Wall Street and their Purchased Representatives

http://www.nationofchange.org/wall-street-and-their-purchased-representatives-1336827827


How is it that two years after passage of the much acclaimed Dodd-Frank Wall Street reform (four years after economic crash), Too Big To Fail (TBTF) institutions are not only bigger, but also too big to regulate and too big to jail? Don’t be fooled into believing that because a law has been passed by Congress and signed by the president, it has actually been implemented.

Keep in mind that Congress controls the funding for the federal regulators who are charged with carrying out the reform — Commodity Futures Trading Commission and Securities Exchange Commission. What would possess members of Congress, who bragged about banning banks from gambling with taxpayer money, to force regulators to strategically surrender significant rules by threatening budget cuts?

Answer: their livelihoods. Yes, the very livelihood of a member of Congress is indeed in the hands of the TBTF financial institutions. What better motivation is there than your career and financial future of your family? The financial sector is far and away the largest source of campaign contributions to federal candidates and parties, with insurance companies, securities and investment firms, real estate interests, and commercial banks providing the bulk of that money. In this 2012 election cycle alone, this industry has already donated $122 million to campaigns of members of Congress.

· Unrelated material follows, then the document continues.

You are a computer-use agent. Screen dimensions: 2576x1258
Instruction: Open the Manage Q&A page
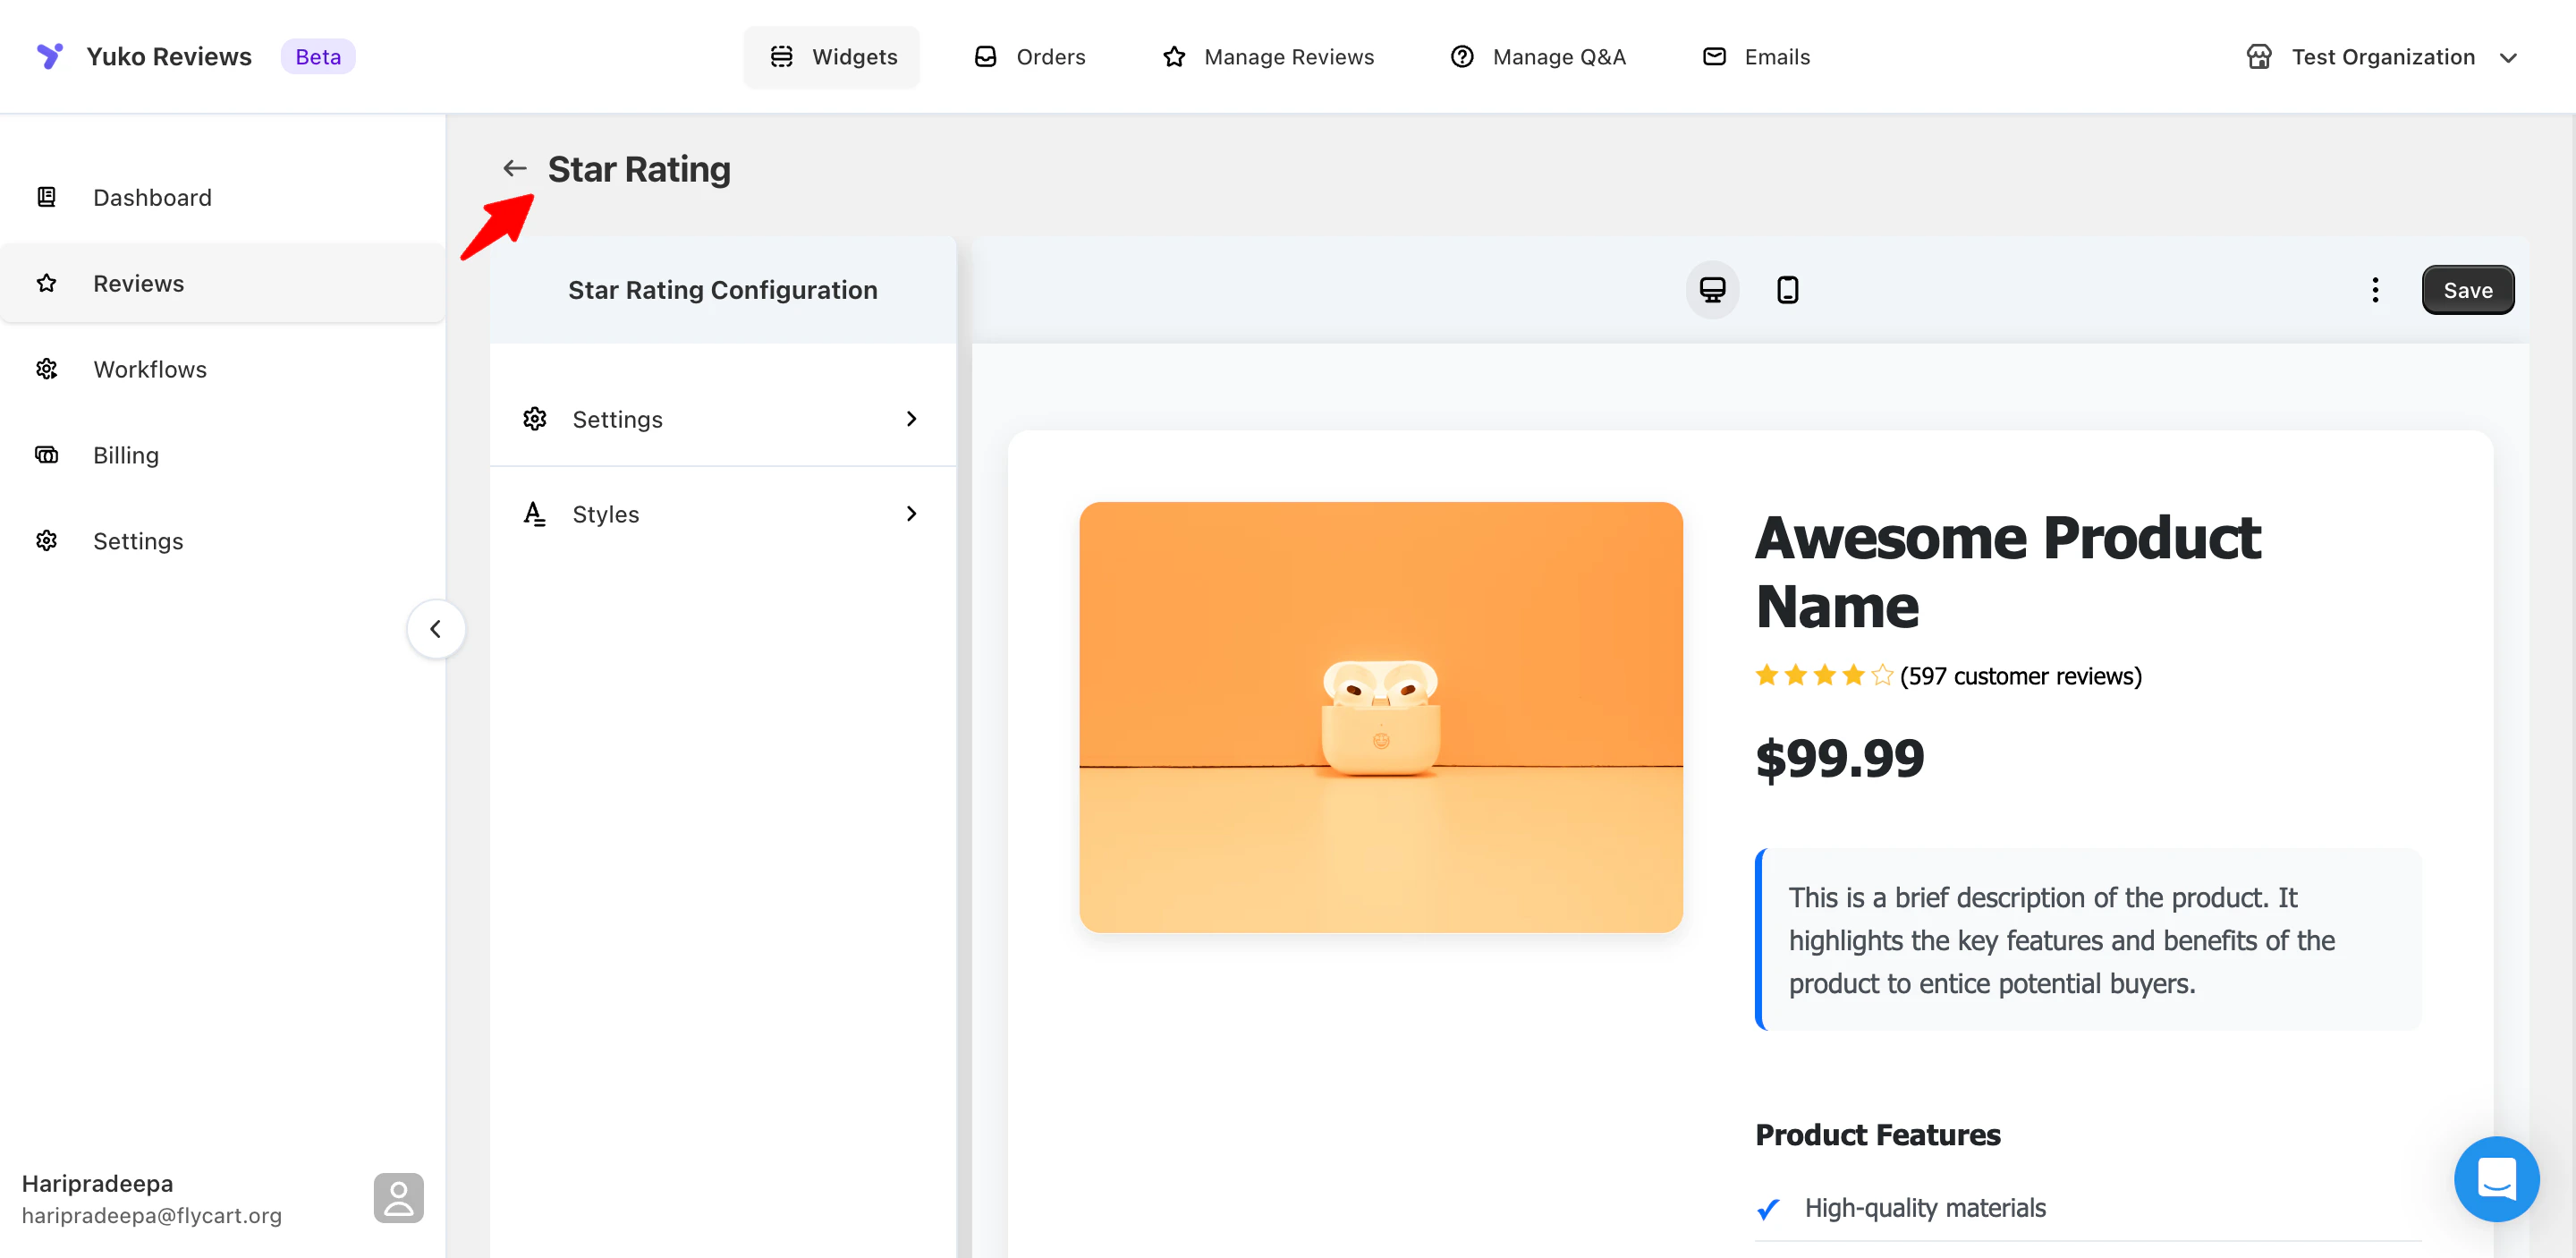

In addition to campaign contributions, this industry spends billions of dollars to lobby Congress. The tally since the financial collapse, 2009 – Q1 of 2012, for this industry is $1.5 billion. Do you think that over a billion dollars can influence members of Congress to threaten regulatory agencies with budget cuts? Of course the agencies are rewriting and redrafting and rehashing the most significant reform regulations until they are void of reform completely.